**Task item:** Please give the count of lines in the listing underneath that hold "will", leaving out everything else.

**** Raw data ****

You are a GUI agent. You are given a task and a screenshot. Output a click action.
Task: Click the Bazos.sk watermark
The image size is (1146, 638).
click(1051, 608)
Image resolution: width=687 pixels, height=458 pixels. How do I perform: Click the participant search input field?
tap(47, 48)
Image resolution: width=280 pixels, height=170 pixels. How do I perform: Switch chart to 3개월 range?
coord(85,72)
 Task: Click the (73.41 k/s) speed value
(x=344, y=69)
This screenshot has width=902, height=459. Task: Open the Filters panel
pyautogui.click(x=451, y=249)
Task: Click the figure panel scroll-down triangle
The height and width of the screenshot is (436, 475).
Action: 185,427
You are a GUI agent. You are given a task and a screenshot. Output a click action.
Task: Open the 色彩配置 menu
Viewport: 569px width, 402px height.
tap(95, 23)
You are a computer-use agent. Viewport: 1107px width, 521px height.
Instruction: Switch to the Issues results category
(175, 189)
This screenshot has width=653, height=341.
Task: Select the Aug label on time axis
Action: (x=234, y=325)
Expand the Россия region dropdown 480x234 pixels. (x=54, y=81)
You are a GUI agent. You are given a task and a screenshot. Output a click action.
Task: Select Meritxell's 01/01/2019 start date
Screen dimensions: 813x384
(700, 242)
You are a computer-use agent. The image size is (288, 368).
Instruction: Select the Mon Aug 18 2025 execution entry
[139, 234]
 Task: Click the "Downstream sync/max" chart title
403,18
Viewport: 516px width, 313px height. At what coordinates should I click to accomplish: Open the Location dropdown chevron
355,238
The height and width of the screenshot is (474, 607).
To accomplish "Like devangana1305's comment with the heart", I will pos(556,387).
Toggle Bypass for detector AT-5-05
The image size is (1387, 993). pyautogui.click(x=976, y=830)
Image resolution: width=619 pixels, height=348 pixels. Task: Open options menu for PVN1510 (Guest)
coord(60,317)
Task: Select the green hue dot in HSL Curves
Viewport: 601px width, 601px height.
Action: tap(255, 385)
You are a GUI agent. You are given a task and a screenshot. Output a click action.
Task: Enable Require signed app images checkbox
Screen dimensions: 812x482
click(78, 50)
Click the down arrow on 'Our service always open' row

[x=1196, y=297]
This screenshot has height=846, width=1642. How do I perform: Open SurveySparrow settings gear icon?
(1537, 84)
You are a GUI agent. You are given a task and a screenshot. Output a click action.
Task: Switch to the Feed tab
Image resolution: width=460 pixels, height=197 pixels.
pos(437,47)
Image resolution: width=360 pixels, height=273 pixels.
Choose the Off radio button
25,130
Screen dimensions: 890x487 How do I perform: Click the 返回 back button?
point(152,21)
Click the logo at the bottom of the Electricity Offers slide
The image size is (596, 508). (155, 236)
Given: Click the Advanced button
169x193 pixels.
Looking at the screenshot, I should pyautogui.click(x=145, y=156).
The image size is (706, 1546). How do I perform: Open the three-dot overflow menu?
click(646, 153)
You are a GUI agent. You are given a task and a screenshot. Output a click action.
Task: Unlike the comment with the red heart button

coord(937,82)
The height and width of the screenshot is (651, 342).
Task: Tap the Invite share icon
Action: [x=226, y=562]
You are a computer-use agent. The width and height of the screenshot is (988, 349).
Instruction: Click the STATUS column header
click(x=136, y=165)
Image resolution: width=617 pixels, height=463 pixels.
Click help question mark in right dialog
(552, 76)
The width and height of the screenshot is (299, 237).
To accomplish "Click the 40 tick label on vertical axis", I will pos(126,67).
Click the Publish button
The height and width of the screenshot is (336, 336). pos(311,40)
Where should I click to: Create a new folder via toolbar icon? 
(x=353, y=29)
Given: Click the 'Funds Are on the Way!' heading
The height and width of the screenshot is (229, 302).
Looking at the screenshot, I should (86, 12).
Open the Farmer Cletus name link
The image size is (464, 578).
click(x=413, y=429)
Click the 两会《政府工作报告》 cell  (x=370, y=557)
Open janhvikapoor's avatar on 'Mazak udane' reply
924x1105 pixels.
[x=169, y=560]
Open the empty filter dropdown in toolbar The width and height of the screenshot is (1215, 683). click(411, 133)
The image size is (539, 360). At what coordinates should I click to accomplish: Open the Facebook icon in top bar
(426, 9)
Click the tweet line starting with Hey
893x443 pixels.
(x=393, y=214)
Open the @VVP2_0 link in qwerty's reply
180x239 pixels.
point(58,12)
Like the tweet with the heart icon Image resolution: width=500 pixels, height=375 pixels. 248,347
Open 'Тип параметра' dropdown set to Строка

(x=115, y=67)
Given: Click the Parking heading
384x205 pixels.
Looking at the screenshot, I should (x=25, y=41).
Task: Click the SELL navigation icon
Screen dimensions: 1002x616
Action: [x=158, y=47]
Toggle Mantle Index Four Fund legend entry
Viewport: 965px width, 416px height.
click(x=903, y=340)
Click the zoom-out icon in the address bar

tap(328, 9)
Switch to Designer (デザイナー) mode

****

**Answer section:** 2